How to deploy ML model using flask

Updated: May 11, 2022

In this blog we will discuss how to build the machine learning classification model using the historical data. If we build the machine learning model after that we will see how to deploy it using flask. Lets See

Machine learning is the technique that is widely used for prediction.
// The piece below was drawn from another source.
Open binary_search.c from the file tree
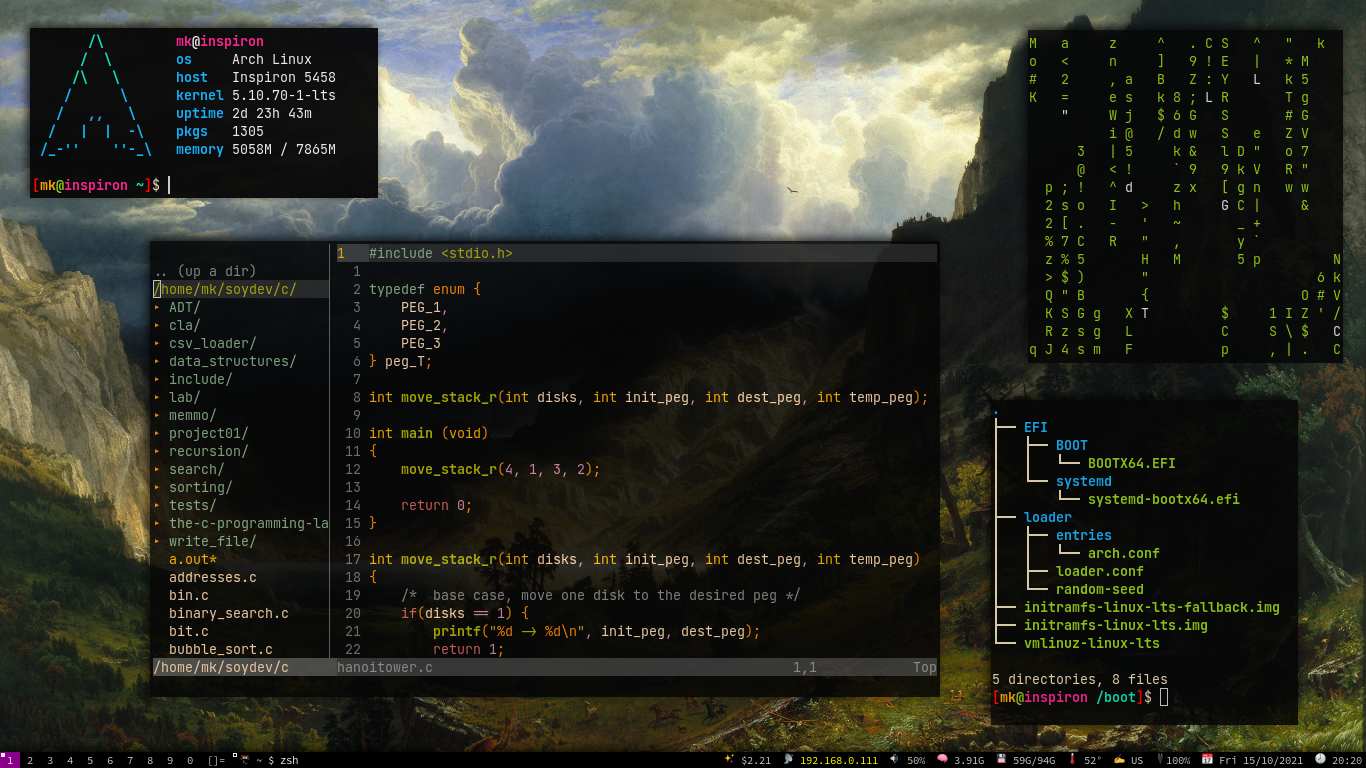 point(229,613)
There are a lot of machine learning algorithms available in various libraries which can be used for prediction.

We have to import required libraries which will be used in this model.

#import libraries
 
import pandas as pd
 
from sklearn.tree import DecisionTreeClassifier
 
from sklearn.metrics import
 
accuracy_score,classification_report,confusion_matrix
 
from sklearn.metrics import r2_score
 
from sklearn.metrics import mean_squared_error

Get the data

Code :

def read_data(data):
 
df = pd.read_csv(data)
 
return df
 

 
file_loc = "diabetes.zip"
 
df_diabetes = read_data(file_loc)

Preprocess data

The dataset contains 8 attributes and the target column is Outcome which shows whether the patient is diabetic or not. Firstly we remove the missing values if they are present in the dataset.
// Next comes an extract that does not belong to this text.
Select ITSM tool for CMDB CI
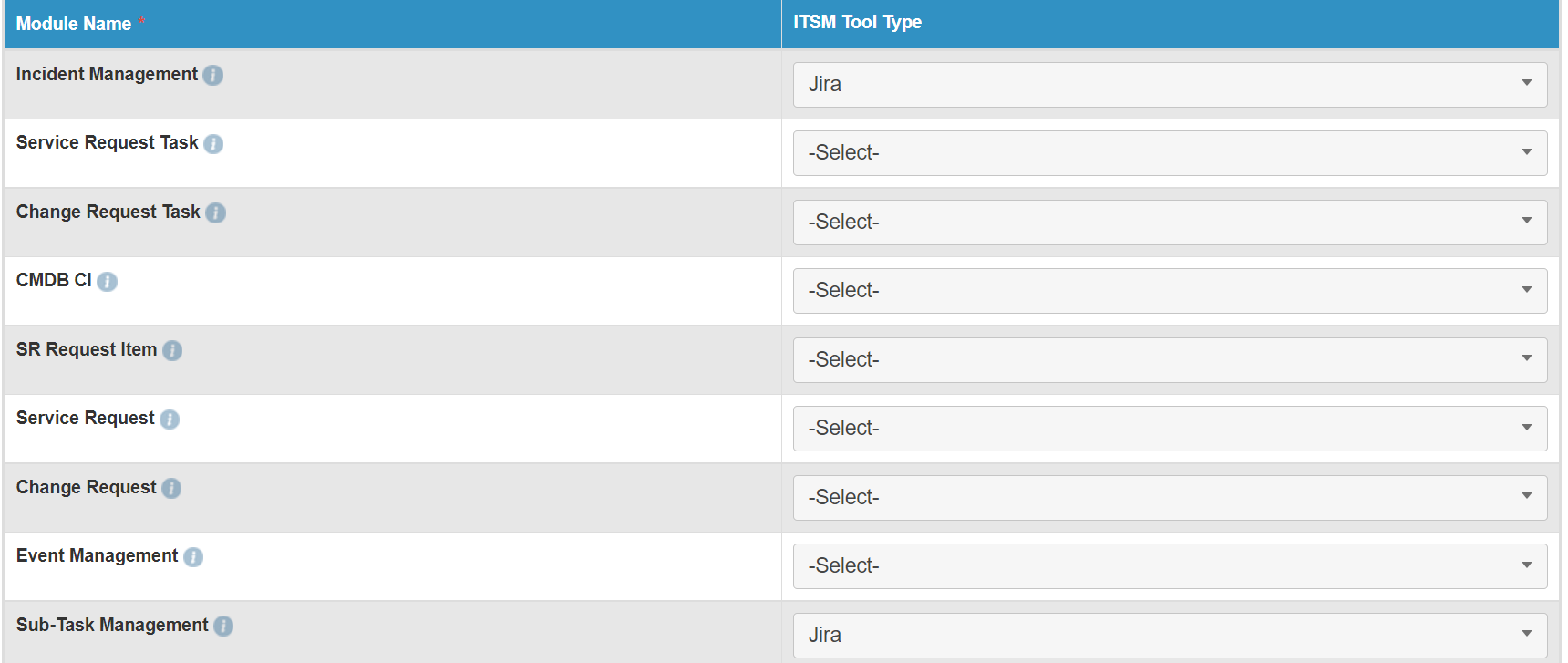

#drop all na value from the data set
 
df_diabetes.dropna(inplace=True)

Build the ML model

After cleaning the data, the data is ready to feed into the machine learning algorithm. First, separate the attributes and label data, then we split the dataset into a training set and testing set.

Code :


 
# Split the data set into train and test data
 
from sklearn.model_selection import train_test_split
 

 
X = df_diabetes.drop("Outcome",axis=1)
 
y = df_diabetes["Outcome"]
 

 
X_train,X_test,y_train,y_test = train_test_split(X,y,test_size=0.20,random_state=0)
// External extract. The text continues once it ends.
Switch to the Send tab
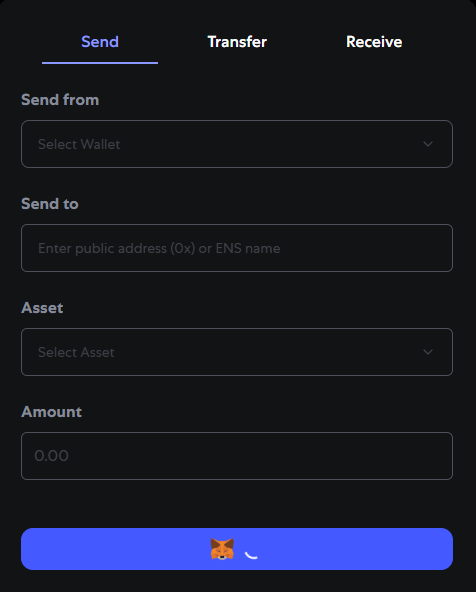The image size is (476, 592). pyautogui.click(x=100, y=42)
We used a Logistic regression machine learning algorithm to build the prediction model. We fed the training data to train the model. Once we trained the model mode, test data was used to check the accuracy of rate of the model. We achieve the accuracy rate of this model is 82 %

Code :

from sklearn.linear_model import LogisticRegression
 
reg = LogisticRegression()
 
reg.fit(X_train,y_train)
 
y_pred=reg.predict(X_test)
 

 
print(accuracy_score(y_test,y_pred)*100)

Output :

Now we save the model using the following code

code :

# Creating a pickle file for the classifier
 
filename = 'model.pkl'
 
pickle.dump(reg, open(filename, 'wb'))

Now flask, flask is the python framework which is used for developing the website. It is very easy to make a REST API using python.